Salt Security, the API security company, has released new threat research from Salt Labs highlighting several critical security flaws in Booking.com. The flaws were found in the implementation of the Open Authorization (OAuth) social-login functionality utilized by Booking.com, which had the potential to affect any users logging into either site through their Facebook account. The OAuth misconfigurations could have allowed for both large-scale account takeover (ATO) on customers’ accounts and server compromise, enabling bad actors to:

● Manipulate platform users to gain complete control over their accounts
● Leak Personal Identifiable Information (PII) and other sensitive user data stored internally by the sites
● Perform any action on behalf of the user, such as booking or canceling reservations and ordering transportation services

Salt Labs researchers discovered security vulnerabilities in the social login functionality used by booking.com, implemented with an industry-standard protocol called OAuth. Popular across websites and web services, OAuth lets users log into sites using their social media accounts, in one-click, instead of via “traditional” user registration and username/password authentication.

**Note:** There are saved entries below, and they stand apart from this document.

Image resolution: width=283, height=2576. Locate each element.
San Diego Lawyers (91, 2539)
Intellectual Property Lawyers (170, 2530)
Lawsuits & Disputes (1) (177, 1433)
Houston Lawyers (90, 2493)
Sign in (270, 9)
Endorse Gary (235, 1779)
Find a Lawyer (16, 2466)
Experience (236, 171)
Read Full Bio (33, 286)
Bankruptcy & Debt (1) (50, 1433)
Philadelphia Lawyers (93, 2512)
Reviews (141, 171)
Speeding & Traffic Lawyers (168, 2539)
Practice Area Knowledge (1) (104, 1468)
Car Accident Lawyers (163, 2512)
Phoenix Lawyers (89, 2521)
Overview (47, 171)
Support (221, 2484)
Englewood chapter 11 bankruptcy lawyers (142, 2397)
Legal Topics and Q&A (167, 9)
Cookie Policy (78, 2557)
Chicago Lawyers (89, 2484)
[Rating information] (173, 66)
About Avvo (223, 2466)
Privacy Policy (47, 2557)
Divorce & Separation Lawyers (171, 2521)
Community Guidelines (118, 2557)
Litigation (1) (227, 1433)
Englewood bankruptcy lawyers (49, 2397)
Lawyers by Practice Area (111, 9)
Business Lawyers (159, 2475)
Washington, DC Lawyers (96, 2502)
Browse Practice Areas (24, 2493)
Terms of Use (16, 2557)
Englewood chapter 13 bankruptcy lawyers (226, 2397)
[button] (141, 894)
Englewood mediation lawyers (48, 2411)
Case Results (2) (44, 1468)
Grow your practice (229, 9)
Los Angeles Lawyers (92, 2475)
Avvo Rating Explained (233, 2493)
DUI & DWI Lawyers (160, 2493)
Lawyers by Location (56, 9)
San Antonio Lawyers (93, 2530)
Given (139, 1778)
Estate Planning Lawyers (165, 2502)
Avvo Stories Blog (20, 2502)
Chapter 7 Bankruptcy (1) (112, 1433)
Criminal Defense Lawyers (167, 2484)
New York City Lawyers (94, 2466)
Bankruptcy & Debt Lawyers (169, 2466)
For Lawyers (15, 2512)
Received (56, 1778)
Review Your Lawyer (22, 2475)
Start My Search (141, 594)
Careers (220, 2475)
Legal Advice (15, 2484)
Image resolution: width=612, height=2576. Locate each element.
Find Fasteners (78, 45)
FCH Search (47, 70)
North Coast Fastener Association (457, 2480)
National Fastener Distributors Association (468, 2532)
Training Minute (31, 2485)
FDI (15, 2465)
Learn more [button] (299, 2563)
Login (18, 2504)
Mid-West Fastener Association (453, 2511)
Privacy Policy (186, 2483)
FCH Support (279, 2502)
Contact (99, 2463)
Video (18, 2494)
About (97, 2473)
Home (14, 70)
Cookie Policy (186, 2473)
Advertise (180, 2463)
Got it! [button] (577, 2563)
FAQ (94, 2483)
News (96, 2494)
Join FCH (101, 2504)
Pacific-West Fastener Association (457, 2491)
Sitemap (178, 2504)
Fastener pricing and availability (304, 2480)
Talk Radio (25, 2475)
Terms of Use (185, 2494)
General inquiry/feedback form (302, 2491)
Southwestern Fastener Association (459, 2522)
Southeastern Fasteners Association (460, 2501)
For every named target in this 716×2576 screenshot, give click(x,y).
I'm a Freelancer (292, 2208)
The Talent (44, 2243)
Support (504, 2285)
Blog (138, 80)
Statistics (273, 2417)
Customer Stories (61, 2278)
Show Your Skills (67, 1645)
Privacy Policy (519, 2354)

While OAuth provides users with a much easier experience in interacting with websites, its complex technical back end can create security issues with the potential for exploitation. By manipulating certain steps in the OAuth sequence on the Booking.com site, Salt Labs researchers found they could hijack sessions and achieve account takeover (ATO), stealing user data and performing actions on behalf of users.

Any Booking.com user configured to log in using Facebook might have been affected by this issue. Booking.com supports more than 100 million registered users. Given the popularity of using the “log in with Facebook” option, millions of users could have been at risk from this issue. Kayak.com (part of the same parent company, Booking Holdings Inc.) could have also been
affected, as it allows users to log in using their Booking.com credentials, increasing the number of users susceptible to these security flaws by millions.

Upon discovering the vulnerabilities, Salt Labs’ researchers followed coordinated disclosure practices with Booking.com, and all issues were remediated swiftly, with no evidence of these flaws having been exploited in the wild.